### What is required
The lines from the one containing "deu_4x4 (247, 1573)" through the final line of the data below must be written out exactly, both included, and nothing more.

Saved entries:
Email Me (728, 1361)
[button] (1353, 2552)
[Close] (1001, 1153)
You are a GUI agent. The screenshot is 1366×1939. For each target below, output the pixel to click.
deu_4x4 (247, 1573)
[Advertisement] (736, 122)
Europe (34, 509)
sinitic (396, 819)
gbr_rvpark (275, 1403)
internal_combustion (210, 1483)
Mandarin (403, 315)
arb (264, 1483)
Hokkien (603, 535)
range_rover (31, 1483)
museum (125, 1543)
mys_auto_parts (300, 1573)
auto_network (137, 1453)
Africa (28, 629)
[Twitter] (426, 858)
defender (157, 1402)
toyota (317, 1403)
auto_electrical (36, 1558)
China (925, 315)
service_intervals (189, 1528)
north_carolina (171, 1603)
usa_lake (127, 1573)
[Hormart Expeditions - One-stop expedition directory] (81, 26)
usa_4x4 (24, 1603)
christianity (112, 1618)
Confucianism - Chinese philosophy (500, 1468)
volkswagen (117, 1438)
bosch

### Solution
deu_4x4 (247, 1573)
[Advertisement] (736, 122)
Europe (34, 509)
sinitic (396, 819)
gbr_rvpark (275, 1403)
internal_combustion (210, 1483)
Mandarin (403, 315)
arb (264, 1483)
Hokkien (603, 535)
range_rover (31, 1483)
museum (125, 1543)
mys_auto_parts (300, 1573)
auto_network (137, 1453)
Africa (28, 629)
[Twitter] (426, 858)
defender (157, 1402)
toyota (317, 1403)
auto_electrical (36, 1558)
China (925, 315)
service_intervals (189, 1528)
north_carolina (171, 1603)
usa_lake (127, 1573)
[Hormart Expeditions - One-stop expedition directory] (81, 26)
usa_4x4 (24, 1603)
christianity (112, 1618)
Confucianism - Chinese philosophy (500, 1468)
volkswagen (117, 1438)
bosch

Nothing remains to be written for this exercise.